EXERCISE INPUT »

———

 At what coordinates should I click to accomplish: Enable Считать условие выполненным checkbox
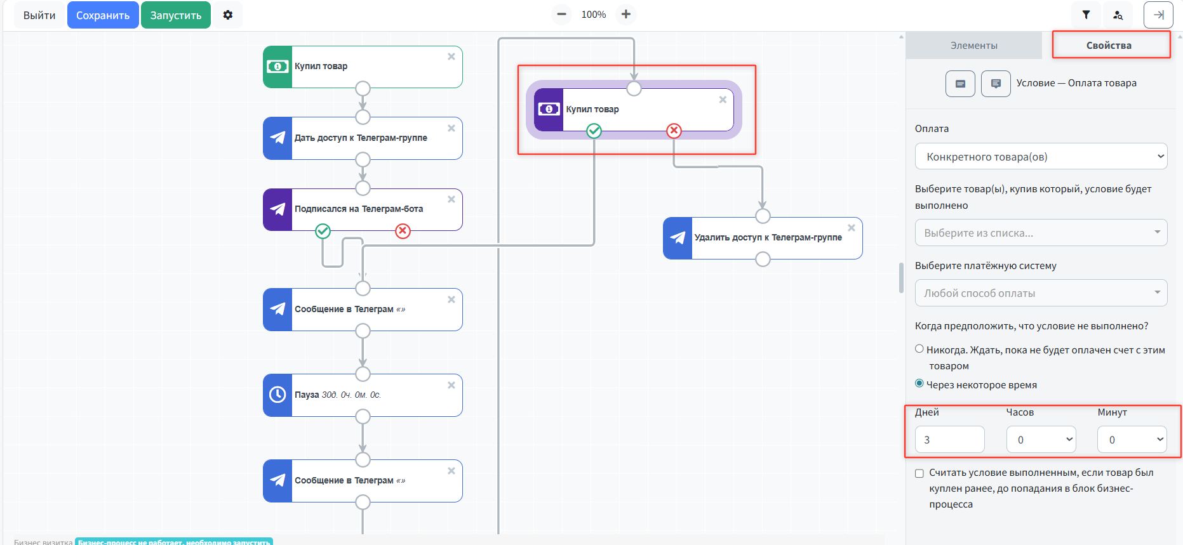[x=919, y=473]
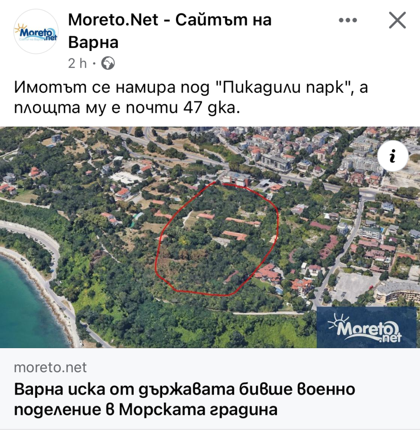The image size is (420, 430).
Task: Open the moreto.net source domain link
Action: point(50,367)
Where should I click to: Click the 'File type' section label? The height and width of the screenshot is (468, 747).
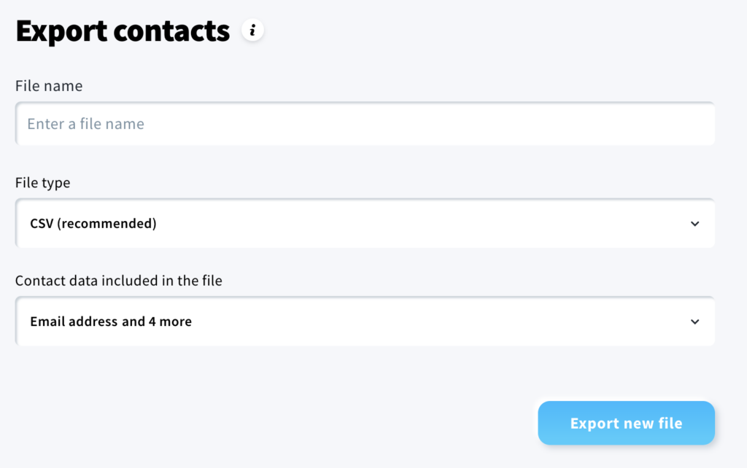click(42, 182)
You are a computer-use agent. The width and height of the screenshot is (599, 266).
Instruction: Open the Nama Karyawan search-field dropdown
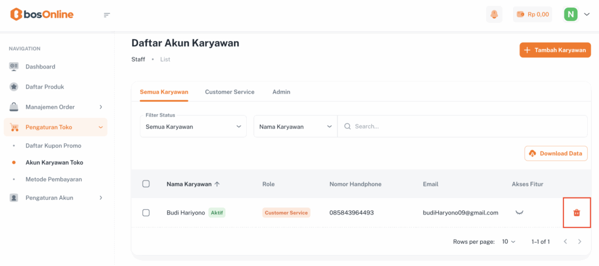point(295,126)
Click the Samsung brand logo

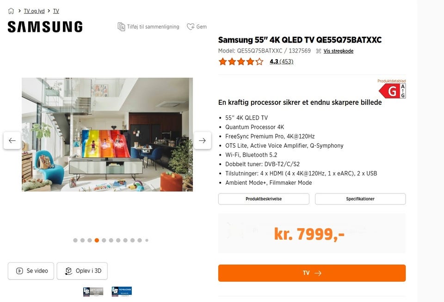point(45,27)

———

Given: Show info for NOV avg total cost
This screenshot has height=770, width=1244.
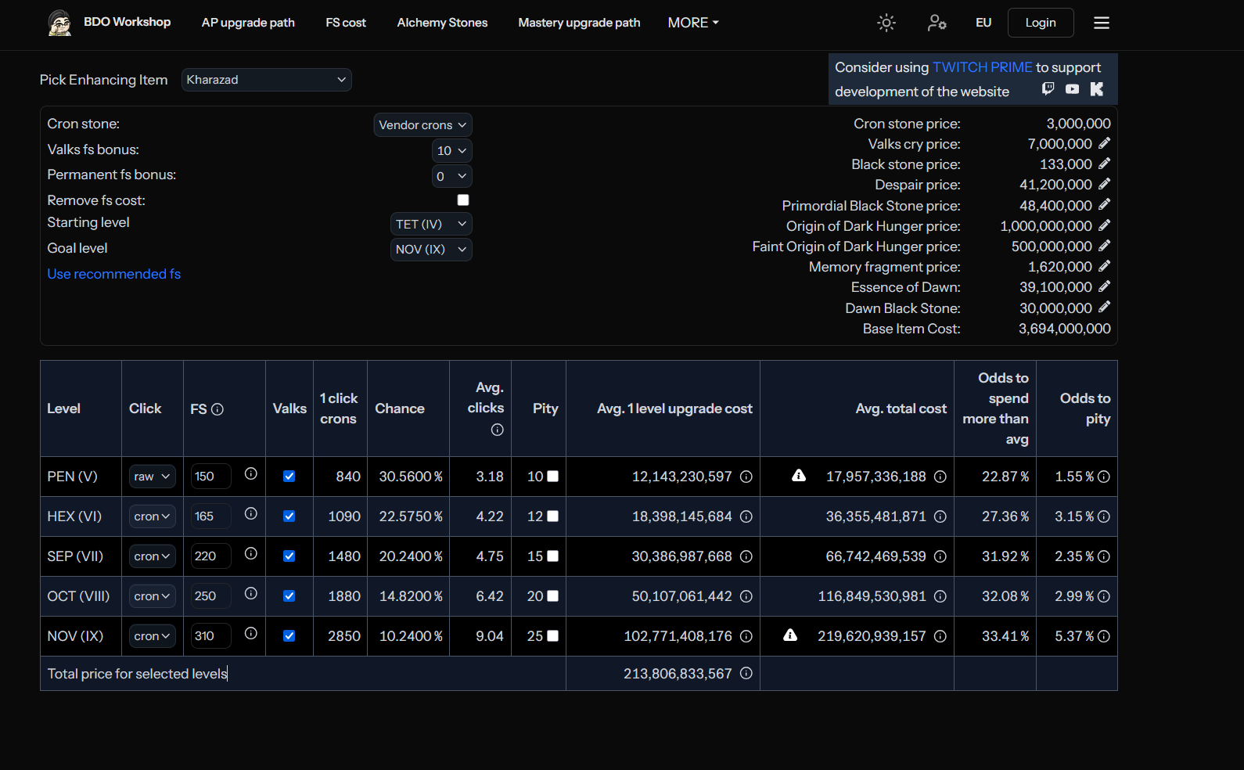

———

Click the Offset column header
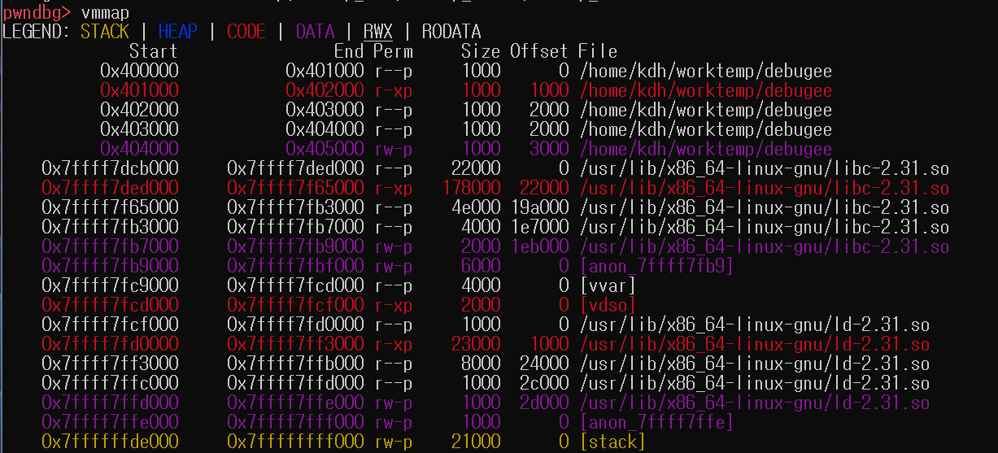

———

WORK INSTRUCTION »
What are the lines, exactly as written above, from the line with "Given: Show info for NOV avg total cost" to the line with "This screenshot has height=770, width=1244.", both included? Output only those.

SOLUTION TO THE EXERCISE »
Given: Show info for NOV avg total cost
This screenshot has height=770, width=1244.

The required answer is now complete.